Mounted secret files for large secrets or certificates:

# deployment.yaml
spec:
  volumes:
    - name: tls-certs
      secret:
        secretName: order-service-tls
  containers:
    - volumeMounts:
        - name: tls-certs
          mountPath: /etc/ssl/certs/app
          readOnly: true

Spring Boot can reference the mounted file path in configuration:

server:
  ssl:
    key-store: /etc/ssl/certs/app/keystore.p12
    key-store-password: ${TLS_KEYSTORE_PASSWORD}

The complete Kubernetes deployment

apiVersion: apps/v1
kind: Deployment
metadata:
  name: order-service
spec:
  replicas: 3
  strategy:
    type: RollingUpdate
    rollingUpdate:
      maxSurge: 1
      maxUnavailable: 0      # never reduce capacity during rollout
  selector:
    matchLabels:
      app: order-service
  template:
    metadata:
      labels:
        app: order-service
    spec:
      terminationGracePeriodSeconds: 60
      containers:
        - name: order-service
          image: order-service:1.4.2
          ports:
            - containerPort: 8080   # application
            - containerPort: 8081   # management
          env:
            - name: SPRING_PROFILES_ACTIVE
              value: production
            - name: JAVA_OPTS
              value: "-XX:MaxRAMPercentage=75.0"
          envFrom:
            - configMapRef:
                name: order-service-config
            - secretRef:
                name: order-service-secrets
          resources:
            requests:
              memory: 512Mi
              cpu: 250m
            limits:
              memory: 1Gi
              cpu: 1000m
          lifecycle:
            preStop:
              exec:
                command: ["sleep", "15"]
          startupProbe:
            httpGet:
              path: /actuator/health/liveness
              port: 8081
            failureThreshold: 30
            periodSeconds: 10
          livenessProbe:
            httpGet:
              path: /actuator/health/liveness
              port: 8081
            periodSeconds: 10
            failureThreshold: 3
          readinessProbe:
            httpGet:
              path: /actuator/health/readiness
              port: 8081
            periodSeconds: 5
            failureThreshold: 3

maxUnavailable: 0 with maxSurge: 1 means rolling updates add one new pod before removing any old ones — capacity never decreases during rollout.
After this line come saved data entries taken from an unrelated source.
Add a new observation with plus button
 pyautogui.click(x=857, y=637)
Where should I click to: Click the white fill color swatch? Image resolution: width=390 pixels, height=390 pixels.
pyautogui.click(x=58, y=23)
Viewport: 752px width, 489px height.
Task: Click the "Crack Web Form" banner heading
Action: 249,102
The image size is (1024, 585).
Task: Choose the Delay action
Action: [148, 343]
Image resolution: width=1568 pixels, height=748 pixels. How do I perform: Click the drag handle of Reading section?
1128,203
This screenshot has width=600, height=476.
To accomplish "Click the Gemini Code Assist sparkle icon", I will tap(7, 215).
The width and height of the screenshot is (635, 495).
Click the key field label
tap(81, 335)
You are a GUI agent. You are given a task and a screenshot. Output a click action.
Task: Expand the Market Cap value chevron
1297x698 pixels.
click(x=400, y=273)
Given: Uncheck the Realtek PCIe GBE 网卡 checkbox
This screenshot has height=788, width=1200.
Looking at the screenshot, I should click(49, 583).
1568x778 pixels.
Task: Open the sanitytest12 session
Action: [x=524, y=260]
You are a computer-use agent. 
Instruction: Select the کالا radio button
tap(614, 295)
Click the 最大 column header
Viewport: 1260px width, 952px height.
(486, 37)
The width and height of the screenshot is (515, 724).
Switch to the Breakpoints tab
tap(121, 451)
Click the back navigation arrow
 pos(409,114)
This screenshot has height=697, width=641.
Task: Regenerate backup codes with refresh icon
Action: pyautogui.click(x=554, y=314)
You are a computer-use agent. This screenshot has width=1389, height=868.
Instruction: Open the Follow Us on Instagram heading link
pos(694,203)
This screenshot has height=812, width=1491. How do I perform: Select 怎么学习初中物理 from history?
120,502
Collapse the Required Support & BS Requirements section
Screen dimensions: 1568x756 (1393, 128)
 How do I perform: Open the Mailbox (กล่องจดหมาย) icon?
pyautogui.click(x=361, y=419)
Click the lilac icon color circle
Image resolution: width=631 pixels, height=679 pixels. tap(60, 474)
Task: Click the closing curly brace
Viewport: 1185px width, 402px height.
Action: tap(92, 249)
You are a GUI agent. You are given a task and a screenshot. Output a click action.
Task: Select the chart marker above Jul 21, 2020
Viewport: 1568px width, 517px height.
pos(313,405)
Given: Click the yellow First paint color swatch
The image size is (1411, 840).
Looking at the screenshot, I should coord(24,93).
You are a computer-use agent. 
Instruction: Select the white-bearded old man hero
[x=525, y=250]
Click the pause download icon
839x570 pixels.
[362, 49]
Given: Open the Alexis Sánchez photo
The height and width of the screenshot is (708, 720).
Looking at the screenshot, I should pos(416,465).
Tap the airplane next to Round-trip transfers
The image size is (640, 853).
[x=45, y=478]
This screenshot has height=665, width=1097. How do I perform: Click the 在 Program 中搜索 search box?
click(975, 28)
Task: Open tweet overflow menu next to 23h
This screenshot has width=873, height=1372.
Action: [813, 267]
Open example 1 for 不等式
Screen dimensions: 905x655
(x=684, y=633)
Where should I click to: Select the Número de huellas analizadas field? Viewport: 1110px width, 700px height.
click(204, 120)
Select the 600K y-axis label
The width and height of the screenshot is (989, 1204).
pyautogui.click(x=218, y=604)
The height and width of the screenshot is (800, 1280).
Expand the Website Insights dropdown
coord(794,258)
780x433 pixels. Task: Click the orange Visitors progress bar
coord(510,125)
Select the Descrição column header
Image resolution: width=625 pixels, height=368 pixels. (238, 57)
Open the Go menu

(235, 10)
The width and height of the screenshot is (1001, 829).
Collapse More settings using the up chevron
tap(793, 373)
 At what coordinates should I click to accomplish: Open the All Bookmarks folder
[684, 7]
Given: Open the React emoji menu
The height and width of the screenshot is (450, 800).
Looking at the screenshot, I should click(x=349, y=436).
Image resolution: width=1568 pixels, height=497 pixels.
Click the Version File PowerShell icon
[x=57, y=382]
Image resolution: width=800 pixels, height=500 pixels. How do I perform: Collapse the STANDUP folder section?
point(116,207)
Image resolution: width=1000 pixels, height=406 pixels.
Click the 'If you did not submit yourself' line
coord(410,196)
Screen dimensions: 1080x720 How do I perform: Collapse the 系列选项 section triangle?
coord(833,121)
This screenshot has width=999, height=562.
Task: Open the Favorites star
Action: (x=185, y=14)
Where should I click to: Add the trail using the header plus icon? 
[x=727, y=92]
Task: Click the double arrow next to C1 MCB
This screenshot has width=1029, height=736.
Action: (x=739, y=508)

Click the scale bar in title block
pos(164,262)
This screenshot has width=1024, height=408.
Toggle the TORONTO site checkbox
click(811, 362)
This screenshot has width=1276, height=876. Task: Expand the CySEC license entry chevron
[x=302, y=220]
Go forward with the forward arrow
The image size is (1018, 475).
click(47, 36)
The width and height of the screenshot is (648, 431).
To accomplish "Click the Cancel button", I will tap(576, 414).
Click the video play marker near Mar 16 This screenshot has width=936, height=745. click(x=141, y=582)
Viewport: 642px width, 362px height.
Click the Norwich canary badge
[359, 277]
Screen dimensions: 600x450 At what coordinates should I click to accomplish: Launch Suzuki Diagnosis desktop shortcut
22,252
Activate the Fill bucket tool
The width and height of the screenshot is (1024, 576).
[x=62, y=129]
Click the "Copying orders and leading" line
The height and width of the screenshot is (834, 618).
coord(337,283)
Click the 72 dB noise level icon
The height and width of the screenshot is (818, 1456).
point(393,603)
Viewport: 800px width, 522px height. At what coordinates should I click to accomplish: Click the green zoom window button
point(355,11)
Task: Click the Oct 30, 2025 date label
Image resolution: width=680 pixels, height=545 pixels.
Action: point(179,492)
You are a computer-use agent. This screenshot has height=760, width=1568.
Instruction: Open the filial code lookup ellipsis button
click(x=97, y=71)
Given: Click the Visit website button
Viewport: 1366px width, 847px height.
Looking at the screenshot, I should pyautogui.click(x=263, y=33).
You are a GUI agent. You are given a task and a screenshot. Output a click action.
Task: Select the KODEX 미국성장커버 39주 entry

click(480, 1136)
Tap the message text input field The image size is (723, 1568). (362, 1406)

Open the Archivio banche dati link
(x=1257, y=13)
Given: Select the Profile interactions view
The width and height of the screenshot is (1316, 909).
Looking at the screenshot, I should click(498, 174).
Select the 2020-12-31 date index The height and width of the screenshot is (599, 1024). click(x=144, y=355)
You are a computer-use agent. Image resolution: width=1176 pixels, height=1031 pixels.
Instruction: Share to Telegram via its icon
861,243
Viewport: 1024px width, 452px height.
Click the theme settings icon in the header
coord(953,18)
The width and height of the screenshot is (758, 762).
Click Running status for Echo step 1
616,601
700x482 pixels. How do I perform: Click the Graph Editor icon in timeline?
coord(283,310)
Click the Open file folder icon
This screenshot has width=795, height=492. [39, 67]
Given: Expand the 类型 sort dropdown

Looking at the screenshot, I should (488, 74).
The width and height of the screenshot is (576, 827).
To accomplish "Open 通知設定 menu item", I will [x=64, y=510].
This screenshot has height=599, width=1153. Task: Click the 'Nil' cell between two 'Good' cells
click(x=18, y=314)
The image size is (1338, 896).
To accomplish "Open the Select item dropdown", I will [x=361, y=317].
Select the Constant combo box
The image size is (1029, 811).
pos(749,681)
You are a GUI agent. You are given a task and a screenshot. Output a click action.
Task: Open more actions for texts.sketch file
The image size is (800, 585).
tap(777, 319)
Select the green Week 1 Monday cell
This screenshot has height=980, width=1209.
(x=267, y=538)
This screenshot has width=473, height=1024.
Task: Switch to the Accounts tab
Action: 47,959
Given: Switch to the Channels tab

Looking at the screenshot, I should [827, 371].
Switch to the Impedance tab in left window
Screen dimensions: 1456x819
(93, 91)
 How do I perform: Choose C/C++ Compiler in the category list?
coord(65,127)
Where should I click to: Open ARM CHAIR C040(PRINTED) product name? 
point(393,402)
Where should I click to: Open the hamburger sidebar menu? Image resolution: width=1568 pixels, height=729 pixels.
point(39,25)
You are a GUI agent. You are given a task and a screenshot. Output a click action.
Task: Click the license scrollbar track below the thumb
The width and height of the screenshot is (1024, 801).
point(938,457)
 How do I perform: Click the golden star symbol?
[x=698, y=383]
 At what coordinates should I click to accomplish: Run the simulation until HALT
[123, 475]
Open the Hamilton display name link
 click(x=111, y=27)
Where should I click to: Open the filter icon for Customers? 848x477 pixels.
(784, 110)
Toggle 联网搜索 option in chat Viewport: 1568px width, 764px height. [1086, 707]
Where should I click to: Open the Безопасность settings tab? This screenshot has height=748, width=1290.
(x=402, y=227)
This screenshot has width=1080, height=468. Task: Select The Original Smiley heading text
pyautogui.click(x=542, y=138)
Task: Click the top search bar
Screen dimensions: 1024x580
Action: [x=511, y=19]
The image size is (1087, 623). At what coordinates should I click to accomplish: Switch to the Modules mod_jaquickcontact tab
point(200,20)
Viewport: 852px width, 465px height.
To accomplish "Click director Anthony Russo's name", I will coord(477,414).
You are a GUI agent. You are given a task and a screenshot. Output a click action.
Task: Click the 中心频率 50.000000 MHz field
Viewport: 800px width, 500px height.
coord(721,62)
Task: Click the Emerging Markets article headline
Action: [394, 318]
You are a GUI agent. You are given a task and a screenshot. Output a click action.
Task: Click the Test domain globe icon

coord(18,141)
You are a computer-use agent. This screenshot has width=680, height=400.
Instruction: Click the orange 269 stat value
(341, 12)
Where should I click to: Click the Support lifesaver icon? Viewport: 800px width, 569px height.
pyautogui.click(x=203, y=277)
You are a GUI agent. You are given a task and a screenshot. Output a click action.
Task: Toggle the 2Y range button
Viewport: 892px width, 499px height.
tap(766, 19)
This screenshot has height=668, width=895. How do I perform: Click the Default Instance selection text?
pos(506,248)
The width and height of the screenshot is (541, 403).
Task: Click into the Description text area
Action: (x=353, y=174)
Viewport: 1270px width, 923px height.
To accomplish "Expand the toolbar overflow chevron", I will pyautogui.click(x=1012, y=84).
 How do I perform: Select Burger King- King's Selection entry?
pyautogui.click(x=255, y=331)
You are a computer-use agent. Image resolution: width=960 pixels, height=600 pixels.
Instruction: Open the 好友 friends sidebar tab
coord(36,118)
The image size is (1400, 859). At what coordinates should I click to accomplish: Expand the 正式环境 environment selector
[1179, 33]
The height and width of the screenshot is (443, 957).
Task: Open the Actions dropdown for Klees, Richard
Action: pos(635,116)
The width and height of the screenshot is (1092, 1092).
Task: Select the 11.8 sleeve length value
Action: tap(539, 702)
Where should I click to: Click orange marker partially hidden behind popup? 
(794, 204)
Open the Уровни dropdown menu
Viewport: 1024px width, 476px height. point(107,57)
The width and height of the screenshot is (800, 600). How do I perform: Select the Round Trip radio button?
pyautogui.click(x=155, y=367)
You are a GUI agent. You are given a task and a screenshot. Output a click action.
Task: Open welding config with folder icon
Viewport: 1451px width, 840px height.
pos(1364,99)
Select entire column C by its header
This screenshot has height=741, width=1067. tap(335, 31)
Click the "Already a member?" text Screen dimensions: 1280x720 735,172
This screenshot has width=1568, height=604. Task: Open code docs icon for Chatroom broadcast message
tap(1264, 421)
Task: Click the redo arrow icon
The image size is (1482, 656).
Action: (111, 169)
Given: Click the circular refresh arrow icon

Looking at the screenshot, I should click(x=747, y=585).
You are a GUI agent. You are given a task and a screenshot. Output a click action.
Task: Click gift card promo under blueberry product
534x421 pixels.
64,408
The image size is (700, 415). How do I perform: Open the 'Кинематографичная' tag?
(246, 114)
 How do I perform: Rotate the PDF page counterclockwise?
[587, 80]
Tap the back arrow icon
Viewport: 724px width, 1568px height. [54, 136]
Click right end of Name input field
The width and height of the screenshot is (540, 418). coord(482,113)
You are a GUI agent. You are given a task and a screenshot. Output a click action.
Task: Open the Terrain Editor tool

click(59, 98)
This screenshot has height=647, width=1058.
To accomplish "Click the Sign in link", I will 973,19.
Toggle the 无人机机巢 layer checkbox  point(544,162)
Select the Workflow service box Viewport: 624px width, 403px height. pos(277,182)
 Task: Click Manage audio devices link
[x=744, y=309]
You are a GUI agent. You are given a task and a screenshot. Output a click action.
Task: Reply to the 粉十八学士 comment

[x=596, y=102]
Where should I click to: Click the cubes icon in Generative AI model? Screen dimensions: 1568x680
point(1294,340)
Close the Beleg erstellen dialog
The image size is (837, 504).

Combined with graceful shutdown and the preStop hook, requests during pod replacement are handled without errors.

resources.requests tells Kubernetes how much to reserve when scheduling the pod. resources.limits caps what the pod can use. Setting requests equal to limits (Guaranteed QoS class) prevents resource starvation during node pressure — Kubernetes won't evict a Guaranteed pod until it exceeds its limits.